▶ [PROVIDED PASSAGE]:
◆ ◆ ◆ ◆ ◆ ◆ ◆
[personal] Re: Computer (museum) registers [was RE: Modules for
LINC-8]
Mike Hatch
mike at brickfieldspark.org
Thu Feb 5 03:53:13 CST 2009
Tore, hi..
A great story, mirrors to an extent my experience with the UK goverments
PDP-7 #41, as a young engineer given the manuals and told "work it out",
fell in love with computers especially the 7. We built an interface between
the 7 and a PDP-11, a bit like Max Burnett's hybrid.
It's a pity your 7 is not working better, but at least it still "lives", and
has not been sent to the dump, don't do that please.
Best regards,
Mike Hatch
Web - www.soemtron.org
Email - mike at soemtron.org
Looking for a PDP-7 (some hope!)
----- Original Message -----
From: "Tore Sinding Bekkedal" <toresbe at ifi.uio.no>
To: "General Discussion: On-Topic and Off-Topic Posts"
<cctalk at classiccmp.org>
Sent: Tuesday, February 03, 2009 10:48 PM
Subject: [personal] Re: Computer (museum) registers [was RE: Modules for
LINC-8]
>
> On 3. feb.. 2009, at 20.51, Pontus wrote:
>
>> Rich Alderson wrote:
>>> Where is there a register of PDP-7 systems? I know of only two,
>>> personally.
>>>
>> Its been on this list before, here is the link:
>>
>> http://www.soemtron.org/pdp7.html
>>
>> Lets hope the two you know about are not on the list :)
>
> That PDP-7 is in Oslo. However, it is not in operable condition.
>
> Long story follows:
>
> The PDP-7 was my first real retrocomputing project. In retrospect, it was
> probably a massively bad call for a first project! Before I began, I
> didn't even know what a capacitor was. The machine was in the university
> library in which I was hanging out. It was a better use of time than
> attending class. Although my grades suffered, I never did really have
> trouble justifying skipping a school FrontPage class for deciphering the
> inner workings of a computer. :-)
◆ ◆ ◆ ◆ ◆ ◆ ◆
▶ [ITEMS]:
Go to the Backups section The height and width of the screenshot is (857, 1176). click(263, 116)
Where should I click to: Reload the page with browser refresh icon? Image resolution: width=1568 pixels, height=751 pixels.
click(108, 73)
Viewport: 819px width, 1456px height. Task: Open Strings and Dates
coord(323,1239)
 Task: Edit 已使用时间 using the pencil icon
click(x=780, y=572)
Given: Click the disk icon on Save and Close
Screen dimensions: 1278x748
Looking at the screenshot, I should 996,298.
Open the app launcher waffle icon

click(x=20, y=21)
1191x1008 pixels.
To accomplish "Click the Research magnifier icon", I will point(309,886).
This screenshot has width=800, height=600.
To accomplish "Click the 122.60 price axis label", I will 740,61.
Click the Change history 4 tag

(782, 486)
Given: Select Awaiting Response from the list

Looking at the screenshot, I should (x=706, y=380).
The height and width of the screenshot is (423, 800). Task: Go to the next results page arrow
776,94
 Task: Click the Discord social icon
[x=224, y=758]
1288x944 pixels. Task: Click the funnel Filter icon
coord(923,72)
◆ ◆ ◆ ◆ ◆ ◆ ◆
▶ [AIM OF THE EXERCISE]: Continue the mailing list post about the PDP-7 in Oslo, picking up right after its last sentence and carrying on the story of that first retrocomputing project.

▶ [FINAL RESULT]:
>
> Before I touched anything, I took the maintenance and user manuals with
> me to a week-long holiday at my family's summerhouse, and I still
> remember the deep effect the F-77A service manual had on me. (now there's
> a sentence you don't hear every day...) I'd been a computer geek before
> this, but I had never quite understood computers past the level of "I
> input some mnemonics, and then magic happens inside the chip".
>
> A few years later, I saw a video of Steve Wozniak explaining how he "fell
> in love" with the PDP-8 as he read the manual. He exactly described my
> own feelings. Although I had idly programmed computers since I was 12
> (Well, since age 9 if you count BASIC - but one doesn't, does one...)
> this was the first computer I felt I could *understand*, and it made a
> lasting impression on me and gave me a lasting fascination with
> retrocomputing as a way of "understanding" computers and computer
> engineering in a way that is simply not possible with the vastly more
> capable but yet somehow less interesting modern systems.
>
> The PDP-7 documentation was "describing a world" which was immensely
> fascinating to me.
>
> Anyway, back to the machine itself. Having read up on it, and consulted
> with electronics engineers (funny how those seem to be abundant in a
> CS/EE building, huh...) and also this mailing list, I found that the best
> course of action was to reform the capacitors in the PSUs, and then test
> the PSUs under a dummy load. The capacitors all held a charge
> marvelously, and were surprisingly close to their labelled capacitance.
> The PSUs were all within spec - not bad for a system that hadn't seen
> power since 1977!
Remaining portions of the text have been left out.